THE PROBLEM ▸ All entries should be output exactly as they stand.

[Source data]
★ ★ ★
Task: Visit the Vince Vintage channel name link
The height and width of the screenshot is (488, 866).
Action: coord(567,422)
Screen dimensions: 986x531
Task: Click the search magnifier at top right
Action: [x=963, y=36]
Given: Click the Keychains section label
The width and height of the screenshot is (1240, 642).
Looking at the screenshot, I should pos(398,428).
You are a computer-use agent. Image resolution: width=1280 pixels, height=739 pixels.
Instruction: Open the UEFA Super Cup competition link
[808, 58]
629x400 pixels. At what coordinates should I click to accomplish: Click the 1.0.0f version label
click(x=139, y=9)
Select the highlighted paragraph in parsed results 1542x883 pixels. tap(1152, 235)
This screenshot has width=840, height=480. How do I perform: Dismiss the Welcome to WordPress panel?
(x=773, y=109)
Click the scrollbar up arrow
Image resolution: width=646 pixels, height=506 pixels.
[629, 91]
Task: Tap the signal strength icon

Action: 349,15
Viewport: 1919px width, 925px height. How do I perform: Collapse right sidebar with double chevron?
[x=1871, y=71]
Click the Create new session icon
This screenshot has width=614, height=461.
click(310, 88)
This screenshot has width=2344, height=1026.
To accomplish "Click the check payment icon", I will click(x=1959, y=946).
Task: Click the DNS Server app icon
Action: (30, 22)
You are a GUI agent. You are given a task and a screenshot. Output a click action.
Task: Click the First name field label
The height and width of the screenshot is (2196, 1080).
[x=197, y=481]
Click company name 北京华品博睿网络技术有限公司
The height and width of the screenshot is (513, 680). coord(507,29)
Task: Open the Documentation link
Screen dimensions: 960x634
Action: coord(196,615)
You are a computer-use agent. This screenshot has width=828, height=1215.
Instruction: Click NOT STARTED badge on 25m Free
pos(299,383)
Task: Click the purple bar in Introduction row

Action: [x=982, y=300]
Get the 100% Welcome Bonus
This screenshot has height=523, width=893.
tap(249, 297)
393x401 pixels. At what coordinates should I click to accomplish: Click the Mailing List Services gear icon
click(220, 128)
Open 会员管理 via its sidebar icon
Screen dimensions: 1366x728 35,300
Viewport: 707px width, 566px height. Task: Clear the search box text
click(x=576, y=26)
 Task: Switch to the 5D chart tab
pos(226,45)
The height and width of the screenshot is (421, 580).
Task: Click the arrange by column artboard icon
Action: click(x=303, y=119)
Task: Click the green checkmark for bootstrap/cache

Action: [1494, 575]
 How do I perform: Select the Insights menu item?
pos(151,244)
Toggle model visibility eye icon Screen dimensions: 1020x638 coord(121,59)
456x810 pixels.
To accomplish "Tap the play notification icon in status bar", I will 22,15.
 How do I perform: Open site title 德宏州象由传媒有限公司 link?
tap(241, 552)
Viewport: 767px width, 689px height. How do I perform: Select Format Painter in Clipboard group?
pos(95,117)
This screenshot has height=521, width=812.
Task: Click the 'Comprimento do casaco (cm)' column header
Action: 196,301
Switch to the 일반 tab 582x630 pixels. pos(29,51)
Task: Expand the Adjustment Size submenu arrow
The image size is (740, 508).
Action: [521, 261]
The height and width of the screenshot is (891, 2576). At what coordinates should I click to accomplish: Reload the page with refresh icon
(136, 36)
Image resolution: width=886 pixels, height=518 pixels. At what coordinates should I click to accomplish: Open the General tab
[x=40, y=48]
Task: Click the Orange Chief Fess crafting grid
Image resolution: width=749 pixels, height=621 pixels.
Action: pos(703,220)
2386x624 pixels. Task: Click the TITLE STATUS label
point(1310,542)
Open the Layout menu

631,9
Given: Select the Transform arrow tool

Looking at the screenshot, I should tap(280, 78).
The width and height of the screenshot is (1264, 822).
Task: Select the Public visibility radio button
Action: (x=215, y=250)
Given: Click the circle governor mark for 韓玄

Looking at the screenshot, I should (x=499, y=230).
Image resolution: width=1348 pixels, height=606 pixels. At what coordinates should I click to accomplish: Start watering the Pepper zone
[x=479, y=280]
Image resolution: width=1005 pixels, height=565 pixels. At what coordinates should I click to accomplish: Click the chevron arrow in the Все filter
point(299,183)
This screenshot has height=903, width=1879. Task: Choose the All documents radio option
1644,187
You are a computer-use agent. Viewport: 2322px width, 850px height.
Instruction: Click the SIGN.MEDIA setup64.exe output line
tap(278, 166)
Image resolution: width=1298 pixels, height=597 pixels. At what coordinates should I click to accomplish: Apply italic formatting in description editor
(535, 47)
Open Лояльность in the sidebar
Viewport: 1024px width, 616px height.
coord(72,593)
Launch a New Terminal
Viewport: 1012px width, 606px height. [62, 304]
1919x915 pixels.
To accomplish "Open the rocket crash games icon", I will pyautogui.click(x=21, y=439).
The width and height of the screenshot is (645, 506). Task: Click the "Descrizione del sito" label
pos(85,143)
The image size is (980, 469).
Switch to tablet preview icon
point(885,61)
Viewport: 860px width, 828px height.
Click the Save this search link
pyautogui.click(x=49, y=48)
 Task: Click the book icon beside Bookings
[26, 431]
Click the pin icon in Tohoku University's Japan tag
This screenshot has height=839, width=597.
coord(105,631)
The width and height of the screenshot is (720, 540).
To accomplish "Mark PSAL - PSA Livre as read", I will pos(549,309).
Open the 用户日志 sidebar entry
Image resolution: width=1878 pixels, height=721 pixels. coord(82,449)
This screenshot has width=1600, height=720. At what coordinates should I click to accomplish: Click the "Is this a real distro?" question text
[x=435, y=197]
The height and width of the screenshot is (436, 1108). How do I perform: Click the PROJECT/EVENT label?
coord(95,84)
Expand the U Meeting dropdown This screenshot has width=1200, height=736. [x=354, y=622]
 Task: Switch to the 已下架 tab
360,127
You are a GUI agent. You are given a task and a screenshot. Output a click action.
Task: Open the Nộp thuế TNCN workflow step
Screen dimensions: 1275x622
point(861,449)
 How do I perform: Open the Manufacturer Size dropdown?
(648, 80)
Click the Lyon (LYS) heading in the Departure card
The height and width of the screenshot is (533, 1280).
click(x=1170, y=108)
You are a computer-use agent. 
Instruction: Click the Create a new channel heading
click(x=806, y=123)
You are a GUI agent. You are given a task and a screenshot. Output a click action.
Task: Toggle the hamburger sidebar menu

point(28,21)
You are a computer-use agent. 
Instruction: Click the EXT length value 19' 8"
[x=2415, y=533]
★ ★ ★
REPLY TO THE EXERCISE ▸
Task: Visit the Vince Vintage channel name link
The height and width of the screenshot is (488, 866).
Action: coord(567,422)
Screen dimensions: 986x531
Task: Click the search magnifier at top right
Action: [x=963, y=36]
Given: Click the Keychains section label
The width and height of the screenshot is (1240, 642).
Looking at the screenshot, I should pos(398,428).
You are a computer-use agent. Image resolution: width=1280 pixels, height=739 pixels.
Instruction: Open the UEFA Super Cup competition link
[808, 58]
629x400 pixels. At what coordinates should I click to accomplish: Click the 1.0.0f version label
click(x=139, y=9)
Select the highlighted paragraph in parsed results 1542x883 pixels. tap(1152, 235)
This screenshot has width=840, height=480. How do I perform: Dismiss the Welcome to WordPress panel?
(x=773, y=109)
Click the scrollbar up arrow
Image resolution: width=646 pixels, height=506 pixels.
[629, 91]
Task: Tap the signal strength icon

Action: 349,15
Viewport: 1919px width, 925px height. How do I perform: Collapse right sidebar with double chevron?
[x=1871, y=71]
Click the Create new session icon
This screenshot has width=614, height=461.
click(310, 88)
This screenshot has width=2344, height=1026.
To accomplish "Click the check payment icon", I will click(x=1959, y=946).
Task: Click the DNS Server app icon
Action: (30, 22)
You are a GUI agent. You are given a task and a screenshot. Output a click action.
Task: Click the First name field label
The height and width of the screenshot is (2196, 1080).
[x=197, y=481]
Click company name 北京华品博睿网络技术有限公司
The height and width of the screenshot is (513, 680). coord(507,29)
Task: Open the Documentation link
Screen dimensions: 960x634
Action: coord(196,615)
You are a computer-use agent. This screenshot has width=828, height=1215.
Instruction: Click NOT STARTED badge on 25m Free
pos(299,383)
Task: Click the purple bar in Introduction row

Action: [x=982, y=300]
Get the 100% Welcome Bonus
This screenshot has height=523, width=893.
tap(249, 297)
393x401 pixels. At what coordinates should I click to accomplish: Click the Mailing List Services gear icon
click(220, 128)
Open 会员管理 via its sidebar icon
Screen dimensions: 1366x728 35,300
Viewport: 707px width, 566px height. Task: Clear the search box text
click(x=576, y=26)
 Task: Switch to the 5D chart tab
pos(226,45)
The height and width of the screenshot is (421, 580).
Task: Click the arrange by column artboard icon
Action: click(x=303, y=119)
Task: Click the green checkmark for bootstrap/cache

Action: [1494, 575]
 How do I perform: Select the Insights menu item?
pos(151,244)
Toggle model visibility eye icon Screen dimensions: 1020x638 coord(121,59)
456x810 pixels.
To accomplish "Tap the play notification icon in status bar", I will 22,15.
 How do I perform: Open site title 德宏州象由传媒有限公司 link?
tap(241, 552)
Viewport: 767px width, 689px height. How do I perform: Select Format Painter in Clipboard group?
pos(95,117)
This screenshot has height=521, width=812.
Task: Click the 'Comprimento do casaco (cm)' column header
Action: 196,301
Switch to the 일반 tab 582x630 pixels. pos(29,51)
Task: Expand the Adjustment Size submenu arrow
The image size is (740, 508).
Action: [521, 261]
The height and width of the screenshot is (891, 2576). At what coordinates should I click to accomplish: Reload the page with refresh icon
(136, 36)
Image resolution: width=886 pixels, height=518 pixels. At what coordinates should I click to accomplish: Open the General tab
[x=40, y=48]
Task: Click the Orange Chief Fess crafting grid
Image resolution: width=749 pixels, height=621 pixels.
Action: pos(703,220)
2386x624 pixels. Task: Click the TITLE STATUS label
point(1310,542)
Open the Layout menu

631,9
Given: Select the Transform arrow tool

Looking at the screenshot, I should tap(280, 78).
The width and height of the screenshot is (1264, 822).
Task: Select the Public visibility radio button
Action: (x=215, y=250)
Given: Click the circle governor mark for 韓玄

Looking at the screenshot, I should (x=499, y=230).
Image resolution: width=1348 pixels, height=606 pixels. At what coordinates should I click to accomplish: Start watering the Pepper zone
[x=479, y=280]
Image resolution: width=1005 pixels, height=565 pixels. At what coordinates should I click to accomplish: Click the chevron arrow in the Все filter
point(299,183)
This screenshot has height=903, width=1879. Task: Choose the All documents radio option
1644,187
You are a computer-use agent. Viewport: 2322px width, 850px height.
Instruction: Click the SIGN.MEDIA setup64.exe output line
tap(278, 166)
Image resolution: width=1298 pixels, height=597 pixels. At what coordinates should I click to accomplish: Apply italic formatting in description editor
(535, 47)
Open Лояльность in the sidebar
Viewport: 1024px width, 616px height.
coord(72,593)
Launch a New Terminal
Viewport: 1012px width, 606px height. [62, 304]
1919x915 pixels.
To accomplish "Open the rocket crash games icon", I will pyautogui.click(x=21, y=439).
The width and height of the screenshot is (645, 506). Task: Click the "Descrizione del sito" label
pos(85,143)
The image size is (980, 469).
Switch to tablet preview icon
point(885,61)
Viewport: 860px width, 828px height.
Click the Save this search link
pyautogui.click(x=49, y=48)
 Task: Click the book icon beside Bookings
[26, 431]
Click the pin icon in Tohoku University's Japan tag
This screenshot has height=839, width=597.
coord(105,631)
The width and height of the screenshot is (720, 540).
To accomplish "Mark PSAL - PSA Livre as read", I will pos(549,309).
Open the 用户日志 sidebar entry
Image resolution: width=1878 pixels, height=721 pixels. coord(82,449)
This screenshot has width=1600, height=720. At what coordinates should I click to accomplish: Click the "Is this a real distro?" question text
[x=435, y=197]
The height and width of the screenshot is (436, 1108). How do I perform: Click the PROJECT/EVENT label?
coord(95,84)
Expand the U Meeting dropdown This screenshot has width=1200, height=736. [x=354, y=622]
 Task: Switch to the 已下架 tab
360,127
You are a GUI agent. You are given a task and a screenshot. Output a click action.
Task: Open the Nộp thuế TNCN workflow step
Screen dimensions: 1275x622
point(861,449)
 How do I perform: Open the Manufacturer Size dropdown?
(648, 80)
Click the Lyon (LYS) heading in the Departure card
The height and width of the screenshot is (533, 1280).
click(x=1170, y=108)
You are a computer-use agent. 
Instruction: Click the Create a new channel heading
click(x=806, y=123)
You are a GUI agent. You are given a task and a screenshot. Output a click action.
Task: Toggle the hamburger sidebar menu

point(28,21)
You are a computer-use agent. 
Instruction: Click the EXT length value 19' 8"
[x=2415, y=533]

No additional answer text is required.